→ **Task description**: No image is to be carried over; reproduce the rest of the listing word for word.

→ **Dataset records**:

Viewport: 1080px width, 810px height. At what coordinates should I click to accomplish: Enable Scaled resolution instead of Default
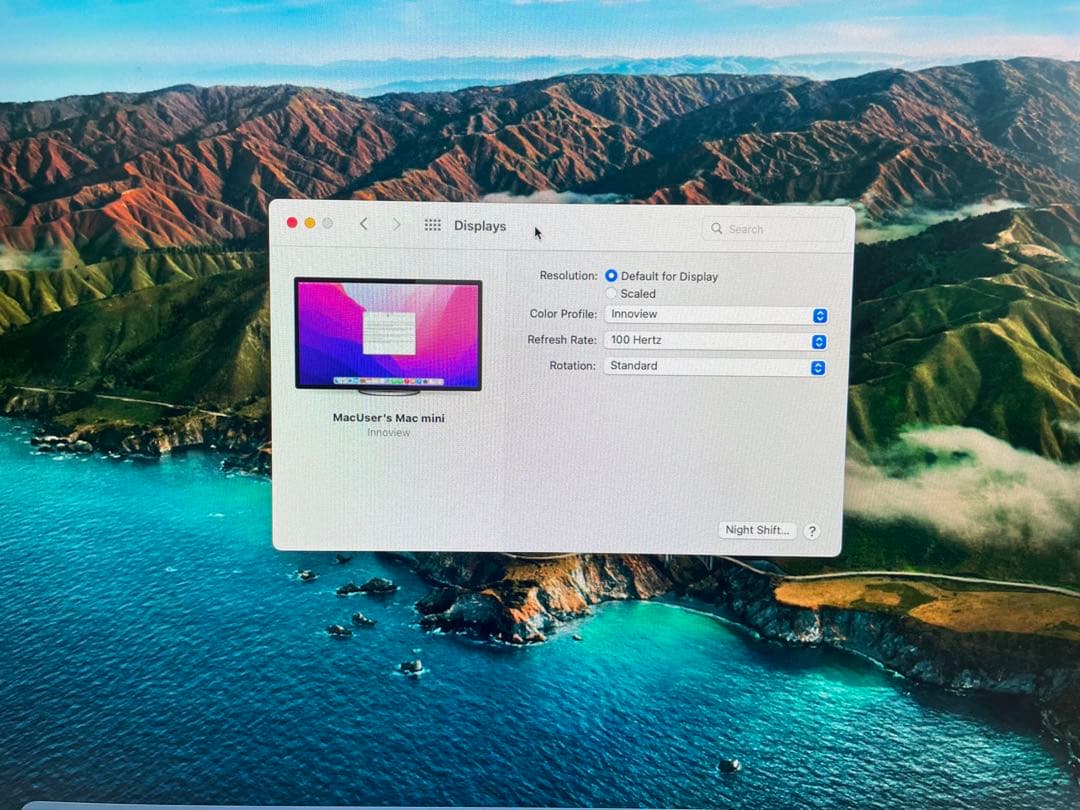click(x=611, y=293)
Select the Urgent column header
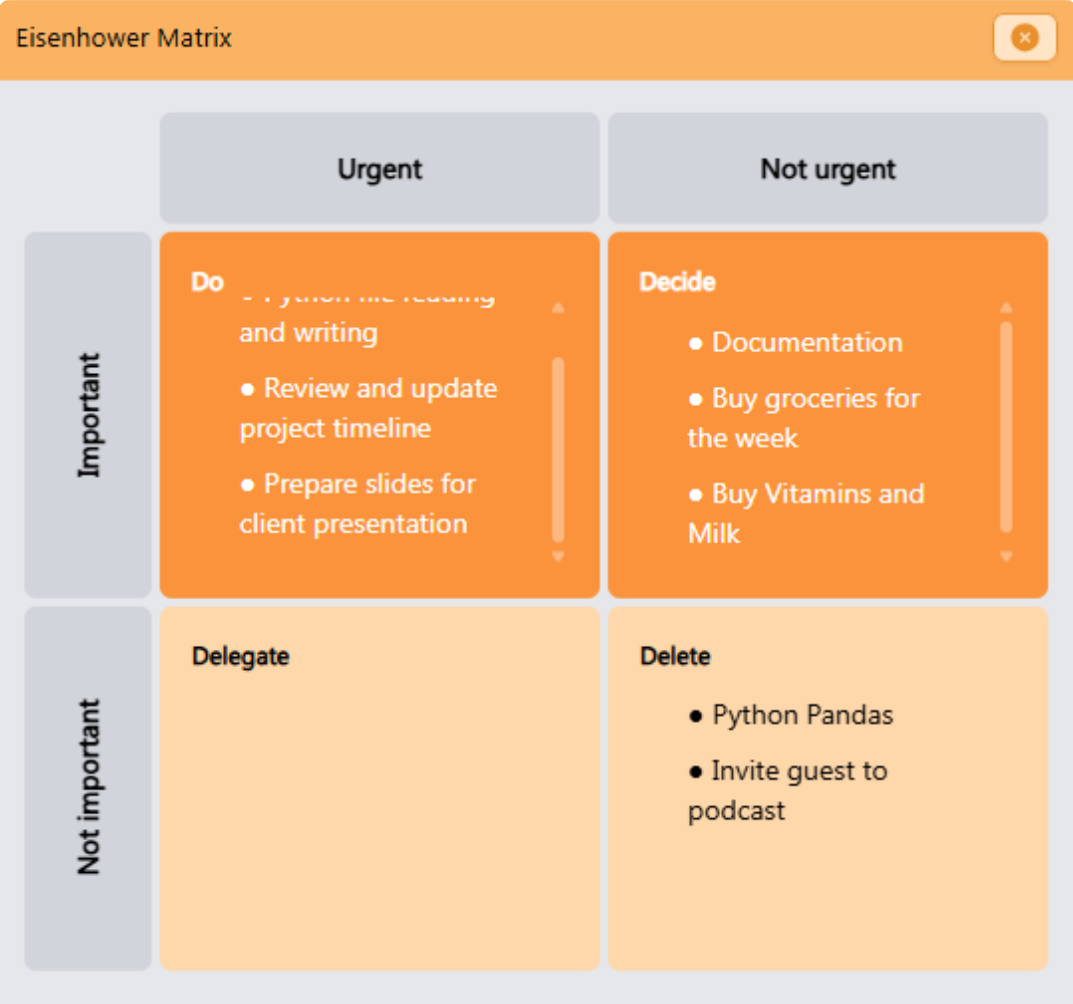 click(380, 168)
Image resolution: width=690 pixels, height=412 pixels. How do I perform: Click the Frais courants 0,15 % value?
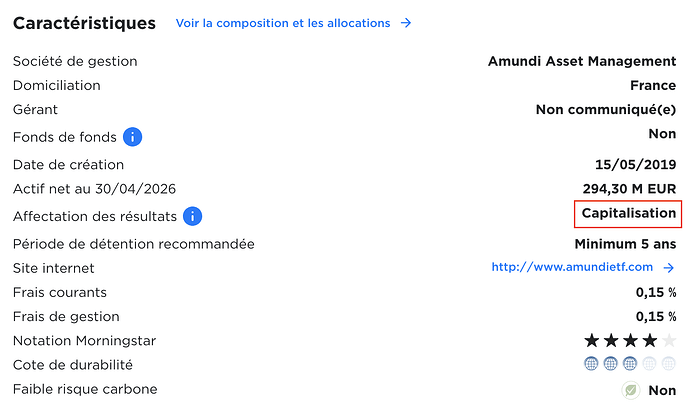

→ **Reply**:
Viewport: 1080px width, 810px height. At what coordinates should I click to accomplish: Enable Scaled resolution instead of Default
click(x=611, y=293)
Select the Urgent column header
 click(380, 168)
Image resolution: width=690 pixels, height=412 pixels. How do I perform: Click the Frais courants 0,15 % value?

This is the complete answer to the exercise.